Nach alledem ist der Rechtsbeschwerdeführer durch die im vorliegenden Verfahren ergangenen Entscheidungen in seinen Rechten nicht unmittelbar beeinträchtigt. Das Beschwerdegericht hat ihm daher zu unrecht die Rechtsstellung eines Beteiligten und das Beschwerderecht zugebilligt. Statt die sofortige Beschwerde als unbegründet zurückzuweisen, hätte es sie als unzulässig verwerfen missen. Ohne eine entsprechende Rechtsmittelrüge ist dieser Umstand vom Rechtsbeschwerdegericht von Amts wegen zu berücksichtigen. Denn die Frage der Zulässigkeit eines Rechtsmittels ist in allen Instanzen, also in den höheren Instanzen zugleich für das Verfahren in den unteren Instanzen, von Amts wegen zu prüfen und es ist die Unzulässigkeit des in der unteren Instanz als zulässig angesehenen Rechtsmittels in der oberen Instanz von Amts wegen auszusprechen, wenn sie sich bei dieser Prüfung ergibt, (so die ständige Rechtsprechung des Reichsgerichts, insbesondere RGZ 151, 45; vgl. Stein-Johas-Schönke, § 559 Bem. III, 2 und Anm. 24). Demgemäß war die Rechtsbeschwerde mit der Maßgabe zurückzuweisen, daß die sofortige Beschwerde als unzulässig zu verwerfen war.

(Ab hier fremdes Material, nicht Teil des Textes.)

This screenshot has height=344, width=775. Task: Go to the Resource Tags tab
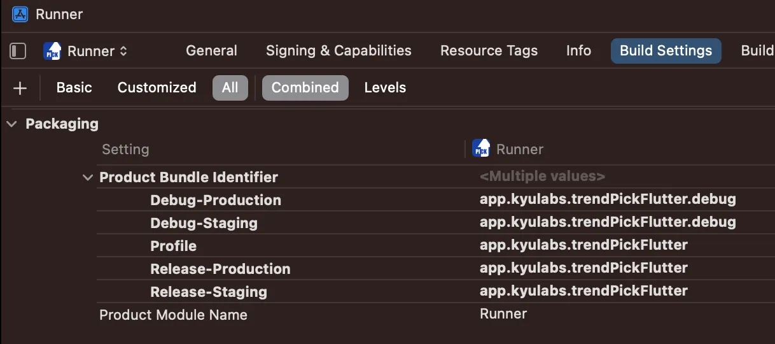point(489,51)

Bemerkt mag hier noch werden, daß der Tod des Hofübergebers der Durchführung des jetzigen Genehmigungsverfahrens nicht im Wege steht, daß insbesondere die von ihm erklärte Auflassung rechtswirksam geblieben ist (vgl. Vogels, Reichserbhofgesetz, 4 Aufl § 37 Bem. 173 a; Wöhrmann, Reichserbhofrecht 3. Aufl, § 57 Bem. 164; Lange-Wulff, 168/9).
Die Kostenentscheidung beruht auf § 10 LVR in Verbindung mit §§ 42, 43, 50, 51 LVO. Ein Anlaß, die Erstattung außergerichtlicher Kosten anzuordnen, bestand nicht, da das Oberlandesgericht den Standpunkt des Rechtsbeschwerdeführers, er sei beteiligt und beschwerdeberechtigt, gebilligt hat.